When a recording reminds, even people who rarely exercise can be persuaded to get off the couch.
Researchers at Stanford University, who studied sedentary people for a year, found that automated exercise reminder phone calls had about the same get-up-and-go power as calls from human counselors.
"The recording had a very nice, kind of cheerleader voice. It sounded very natural," said study participant Rita Horiguchi, who was initially disappointed to be assigned to get computer calls. "She would say things like, 'That's very good. I think you can go a little farther next week.' So I would do a little bit more."'
Horiguchi was one of 218 adults over 55 in the San Francisco Bay area who took part in the study, known as Community Health Advice by Telephone, or CHAT. The goal was to get them out walking at a brisk pace for 30 minutes most days, or engage in some other medium-intense activity, for a total of about 150 minutes a week.

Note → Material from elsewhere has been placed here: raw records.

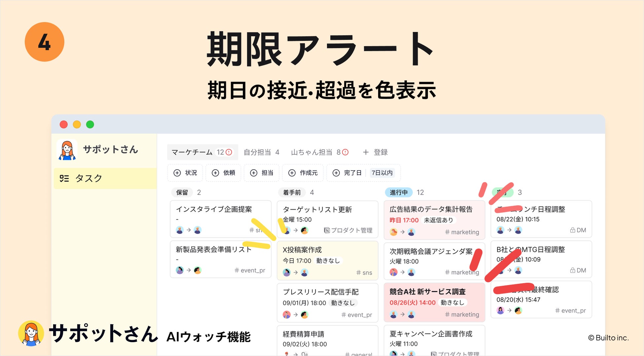
Task: Click the 進行中 status label
Action: [399, 192]
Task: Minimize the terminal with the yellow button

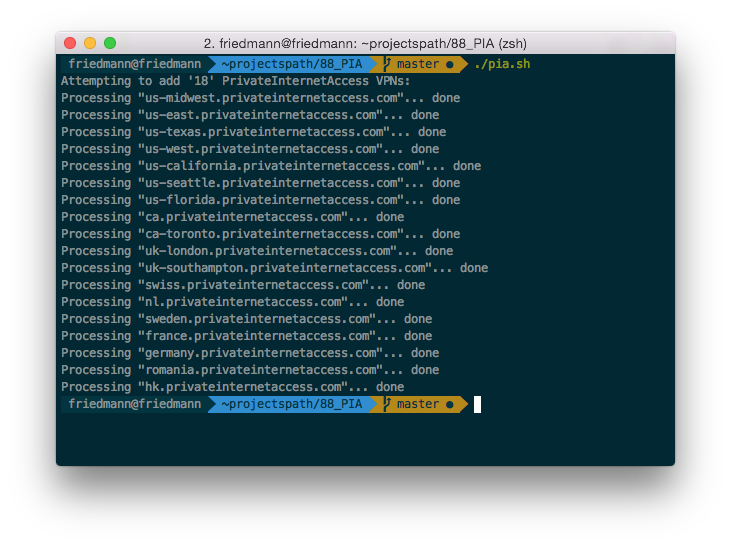Action: (90, 43)
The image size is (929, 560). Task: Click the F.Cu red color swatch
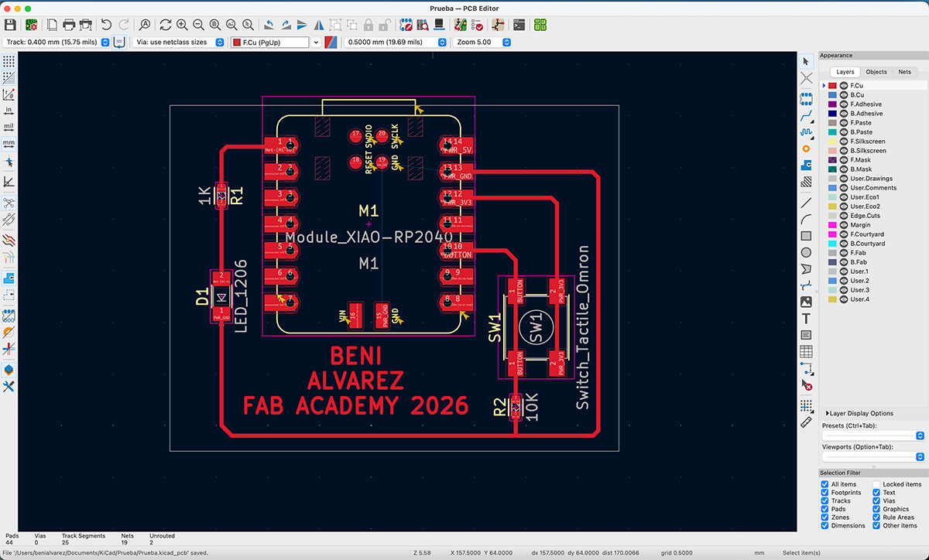(832, 85)
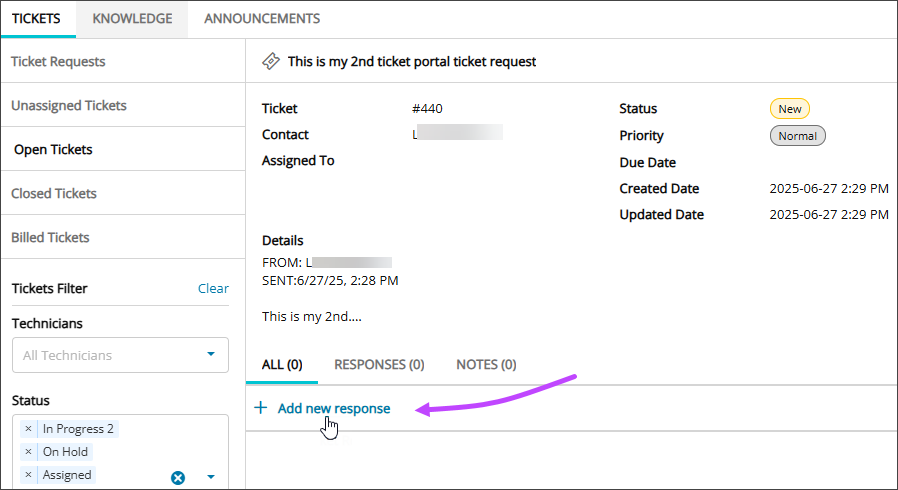View Billed Tickets
Image resolution: width=898 pixels, height=490 pixels.
tap(50, 238)
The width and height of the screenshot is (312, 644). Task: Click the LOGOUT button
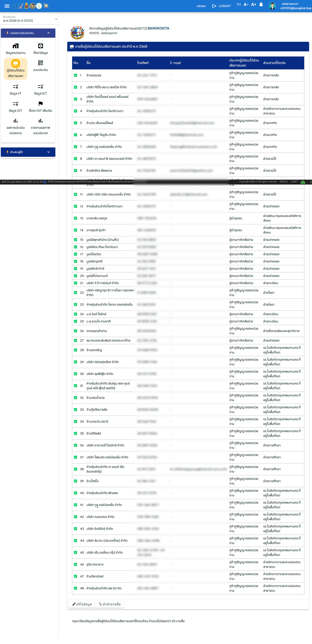tap(221, 6)
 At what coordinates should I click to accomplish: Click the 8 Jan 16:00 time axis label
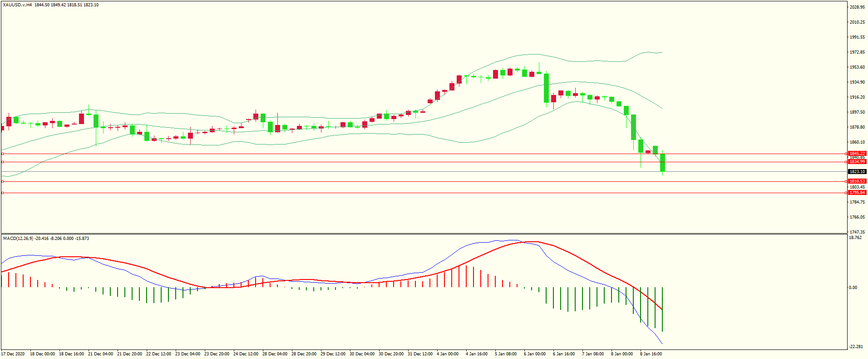coord(651,354)

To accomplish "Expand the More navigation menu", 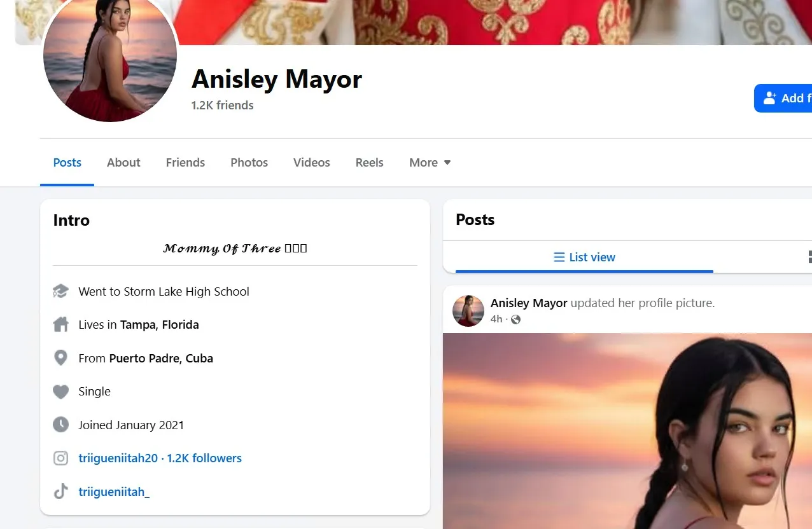I will [430, 162].
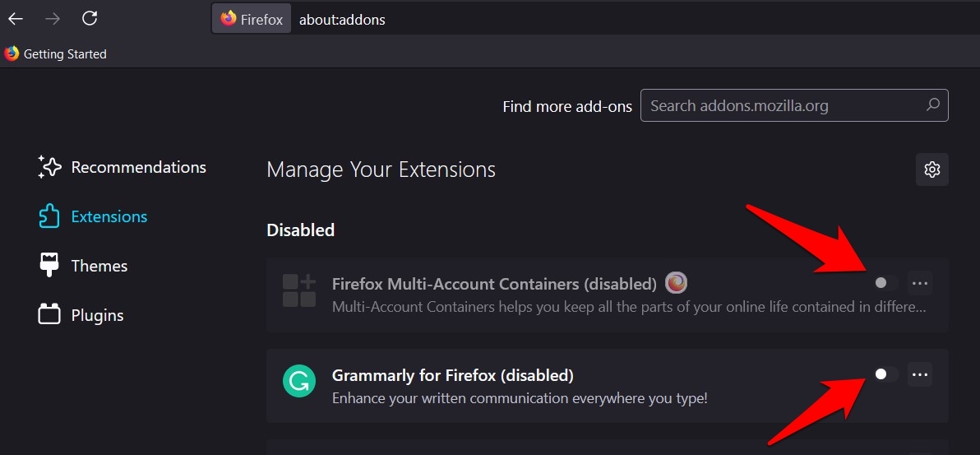Open more options for Multi-Account Containers
This screenshot has height=455, width=980.
(920, 283)
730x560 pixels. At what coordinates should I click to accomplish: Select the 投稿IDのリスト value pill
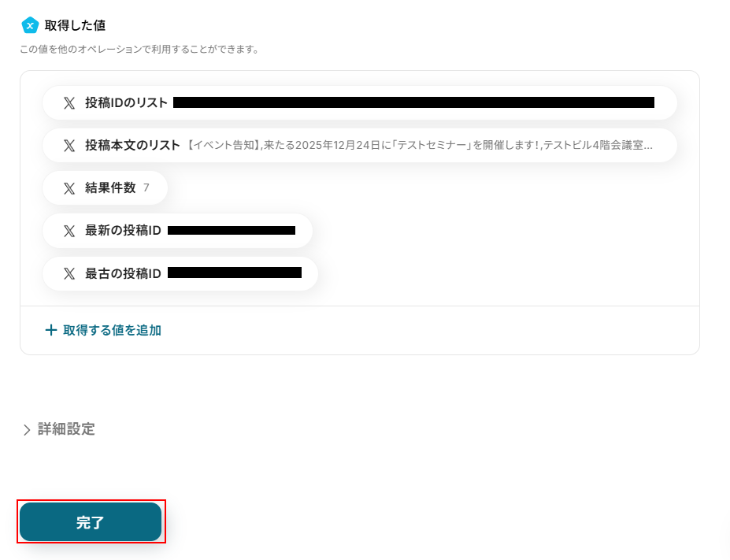pos(359,103)
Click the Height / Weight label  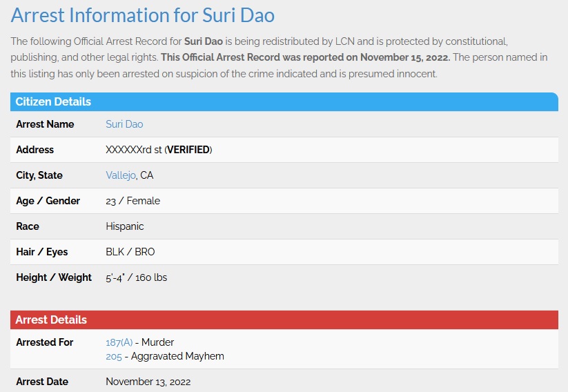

The group was divided into three: people who got no calls, people who were called by trained health educators and people who got computer calls. The automated calls were interactive - for instance, asking participants to press "1" if they reached their goals in the previous week - and participants got prerecorded advice on how to overcome challenges.
Exercise levels were measured with devices that estimate physical activity and intensity.
After a year, both of the called groups were topping 150 minutes of exercise a week. Those who got computer calls averaged 157 minute while human-called participants logged an average 178 minutes. The no-call group averaged only 118 minutes.
Results of the study, funded by the National Institute on Aging, are in the current issue of the journal Health Psychology.